▶ Excerpted records:

● ● ● ● ● ● ●

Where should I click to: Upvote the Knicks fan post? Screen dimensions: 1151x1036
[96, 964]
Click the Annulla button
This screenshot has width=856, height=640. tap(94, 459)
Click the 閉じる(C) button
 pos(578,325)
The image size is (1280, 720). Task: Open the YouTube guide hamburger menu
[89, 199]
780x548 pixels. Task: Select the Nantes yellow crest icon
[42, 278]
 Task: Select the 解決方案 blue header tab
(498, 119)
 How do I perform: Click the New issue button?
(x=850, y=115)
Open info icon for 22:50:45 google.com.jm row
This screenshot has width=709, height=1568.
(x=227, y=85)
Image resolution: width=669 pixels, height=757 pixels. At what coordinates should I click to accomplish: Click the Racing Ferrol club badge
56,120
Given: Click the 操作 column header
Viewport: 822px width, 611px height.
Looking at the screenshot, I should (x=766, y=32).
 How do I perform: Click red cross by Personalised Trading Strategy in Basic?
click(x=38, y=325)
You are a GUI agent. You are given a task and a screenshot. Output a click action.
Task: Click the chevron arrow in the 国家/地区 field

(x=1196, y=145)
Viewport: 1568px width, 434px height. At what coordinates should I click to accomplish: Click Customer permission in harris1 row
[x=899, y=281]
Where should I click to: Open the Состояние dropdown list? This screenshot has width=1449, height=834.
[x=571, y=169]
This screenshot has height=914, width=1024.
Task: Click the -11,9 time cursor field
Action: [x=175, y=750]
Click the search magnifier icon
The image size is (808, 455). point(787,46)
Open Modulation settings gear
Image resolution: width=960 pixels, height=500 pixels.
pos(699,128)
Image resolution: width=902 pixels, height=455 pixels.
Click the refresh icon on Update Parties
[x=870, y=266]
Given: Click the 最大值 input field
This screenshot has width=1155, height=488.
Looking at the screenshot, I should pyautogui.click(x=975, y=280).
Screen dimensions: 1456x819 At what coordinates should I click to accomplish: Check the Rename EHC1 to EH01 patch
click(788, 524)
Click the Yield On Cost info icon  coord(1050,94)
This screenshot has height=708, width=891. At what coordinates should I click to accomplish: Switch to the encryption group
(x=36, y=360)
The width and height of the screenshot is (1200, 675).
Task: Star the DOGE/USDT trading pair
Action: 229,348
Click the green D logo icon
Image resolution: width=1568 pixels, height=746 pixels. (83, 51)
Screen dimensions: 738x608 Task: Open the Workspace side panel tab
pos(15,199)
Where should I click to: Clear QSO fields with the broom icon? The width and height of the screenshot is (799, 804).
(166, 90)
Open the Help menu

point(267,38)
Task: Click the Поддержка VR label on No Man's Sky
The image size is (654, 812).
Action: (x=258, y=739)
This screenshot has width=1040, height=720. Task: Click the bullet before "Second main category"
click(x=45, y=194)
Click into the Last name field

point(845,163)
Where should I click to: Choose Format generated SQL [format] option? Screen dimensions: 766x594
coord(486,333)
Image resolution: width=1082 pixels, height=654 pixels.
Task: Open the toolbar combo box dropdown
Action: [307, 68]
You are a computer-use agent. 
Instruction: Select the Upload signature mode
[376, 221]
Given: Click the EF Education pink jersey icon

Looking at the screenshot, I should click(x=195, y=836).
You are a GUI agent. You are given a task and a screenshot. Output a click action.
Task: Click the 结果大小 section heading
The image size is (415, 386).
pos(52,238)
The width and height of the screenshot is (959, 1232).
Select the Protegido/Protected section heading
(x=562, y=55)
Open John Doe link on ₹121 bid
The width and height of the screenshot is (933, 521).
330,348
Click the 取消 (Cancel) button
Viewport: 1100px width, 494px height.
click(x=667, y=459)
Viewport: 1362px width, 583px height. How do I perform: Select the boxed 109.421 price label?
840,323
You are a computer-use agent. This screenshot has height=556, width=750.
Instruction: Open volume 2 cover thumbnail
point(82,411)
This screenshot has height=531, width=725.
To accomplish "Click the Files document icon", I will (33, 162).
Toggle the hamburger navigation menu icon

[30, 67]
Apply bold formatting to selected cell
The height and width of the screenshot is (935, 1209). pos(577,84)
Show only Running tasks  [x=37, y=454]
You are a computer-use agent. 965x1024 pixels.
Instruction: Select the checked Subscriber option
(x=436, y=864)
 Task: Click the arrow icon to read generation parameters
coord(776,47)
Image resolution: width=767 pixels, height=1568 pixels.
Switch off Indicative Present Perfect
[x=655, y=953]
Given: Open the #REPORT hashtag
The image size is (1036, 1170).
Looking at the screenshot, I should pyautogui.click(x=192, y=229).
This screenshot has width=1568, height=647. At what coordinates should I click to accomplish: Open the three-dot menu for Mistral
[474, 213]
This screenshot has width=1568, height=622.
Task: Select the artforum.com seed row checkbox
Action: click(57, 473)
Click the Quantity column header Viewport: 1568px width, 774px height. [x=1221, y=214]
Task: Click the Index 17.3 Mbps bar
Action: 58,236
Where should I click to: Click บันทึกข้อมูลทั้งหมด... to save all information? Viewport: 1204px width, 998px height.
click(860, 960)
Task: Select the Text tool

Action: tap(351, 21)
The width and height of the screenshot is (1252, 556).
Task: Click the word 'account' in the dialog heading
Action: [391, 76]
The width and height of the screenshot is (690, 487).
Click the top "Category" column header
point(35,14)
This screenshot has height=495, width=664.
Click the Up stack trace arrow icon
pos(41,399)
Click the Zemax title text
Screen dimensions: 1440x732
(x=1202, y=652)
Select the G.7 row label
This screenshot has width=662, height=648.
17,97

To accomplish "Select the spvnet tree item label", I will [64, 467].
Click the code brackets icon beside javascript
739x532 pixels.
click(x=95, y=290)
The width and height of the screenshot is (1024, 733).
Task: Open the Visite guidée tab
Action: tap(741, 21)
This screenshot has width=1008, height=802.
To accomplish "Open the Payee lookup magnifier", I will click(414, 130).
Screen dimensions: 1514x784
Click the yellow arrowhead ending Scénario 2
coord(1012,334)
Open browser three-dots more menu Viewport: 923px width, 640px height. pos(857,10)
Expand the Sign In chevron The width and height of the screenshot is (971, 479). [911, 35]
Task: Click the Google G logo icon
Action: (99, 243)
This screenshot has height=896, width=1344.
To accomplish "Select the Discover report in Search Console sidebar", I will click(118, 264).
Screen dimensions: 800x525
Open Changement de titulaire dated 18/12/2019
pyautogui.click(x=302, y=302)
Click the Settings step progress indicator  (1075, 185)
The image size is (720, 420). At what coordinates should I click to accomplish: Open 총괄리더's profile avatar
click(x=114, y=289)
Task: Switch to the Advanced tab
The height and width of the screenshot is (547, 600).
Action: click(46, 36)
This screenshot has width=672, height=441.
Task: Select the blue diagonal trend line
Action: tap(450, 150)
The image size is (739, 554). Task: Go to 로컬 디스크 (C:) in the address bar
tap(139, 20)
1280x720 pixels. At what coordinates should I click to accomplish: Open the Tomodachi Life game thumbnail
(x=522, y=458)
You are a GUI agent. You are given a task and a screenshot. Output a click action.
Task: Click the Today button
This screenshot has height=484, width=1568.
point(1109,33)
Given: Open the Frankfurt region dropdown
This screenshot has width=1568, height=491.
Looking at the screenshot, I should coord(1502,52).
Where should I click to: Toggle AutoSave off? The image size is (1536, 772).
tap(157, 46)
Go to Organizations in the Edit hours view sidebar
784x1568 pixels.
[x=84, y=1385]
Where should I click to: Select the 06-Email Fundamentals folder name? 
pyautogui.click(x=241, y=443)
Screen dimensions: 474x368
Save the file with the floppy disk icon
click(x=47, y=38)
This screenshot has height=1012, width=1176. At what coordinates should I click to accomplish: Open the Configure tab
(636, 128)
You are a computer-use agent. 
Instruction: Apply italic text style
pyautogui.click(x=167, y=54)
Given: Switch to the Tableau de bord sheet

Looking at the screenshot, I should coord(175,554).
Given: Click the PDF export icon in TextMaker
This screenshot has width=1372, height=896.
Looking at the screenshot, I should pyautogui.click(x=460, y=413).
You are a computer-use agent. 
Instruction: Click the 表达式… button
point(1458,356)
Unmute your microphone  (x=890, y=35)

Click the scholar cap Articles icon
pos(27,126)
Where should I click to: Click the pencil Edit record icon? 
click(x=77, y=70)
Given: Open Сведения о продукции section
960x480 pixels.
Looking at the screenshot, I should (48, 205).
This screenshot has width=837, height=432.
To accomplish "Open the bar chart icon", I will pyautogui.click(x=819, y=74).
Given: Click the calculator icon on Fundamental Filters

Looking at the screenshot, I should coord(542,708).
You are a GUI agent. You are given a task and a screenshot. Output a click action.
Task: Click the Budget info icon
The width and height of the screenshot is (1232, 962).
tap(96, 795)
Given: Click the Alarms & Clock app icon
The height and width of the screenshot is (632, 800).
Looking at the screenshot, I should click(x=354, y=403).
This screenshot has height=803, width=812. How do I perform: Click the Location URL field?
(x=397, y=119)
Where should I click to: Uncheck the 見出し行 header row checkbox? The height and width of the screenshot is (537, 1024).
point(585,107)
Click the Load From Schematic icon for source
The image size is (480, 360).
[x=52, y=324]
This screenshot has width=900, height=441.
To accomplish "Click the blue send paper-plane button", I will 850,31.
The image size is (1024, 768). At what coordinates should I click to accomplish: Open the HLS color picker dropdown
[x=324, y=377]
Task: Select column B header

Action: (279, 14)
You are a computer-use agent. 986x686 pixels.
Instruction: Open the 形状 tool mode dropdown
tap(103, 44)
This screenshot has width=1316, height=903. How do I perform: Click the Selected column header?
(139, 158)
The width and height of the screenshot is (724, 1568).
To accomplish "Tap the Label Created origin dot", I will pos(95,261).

● ● ● ● ● ● ●

▶ What is being asked: Out of the listing above, reproduce exactly the lines from the one with "Click the scholar cap Articles icon" up to and including the one with "Given: Click the Alarms & Clock app icon".

▶ Reply:
Click the scholar cap Articles icon
pos(27,126)
Where should I click to: Click the pencil Edit record icon? 
click(x=77, y=70)
Given: Open Сведения о продукции section
960x480 pixels.
Looking at the screenshot, I should (48, 205).
This screenshot has width=837, height=432.
To accomplish "Open the bar chart icon", I will pyautogui.click(x=819, y=74).
Given: Click the calculator icon on Fundamental Filters

Looking at the screenshot, I should coord(542,708).
You are a GUI agent. You are given a task and a screenshot. Output a click action.
Task: Click the Budget info icon
The width and height of the screenshot is (1232, 962).
tap(96, 795)
Given: Click the Alarms & Clock app icon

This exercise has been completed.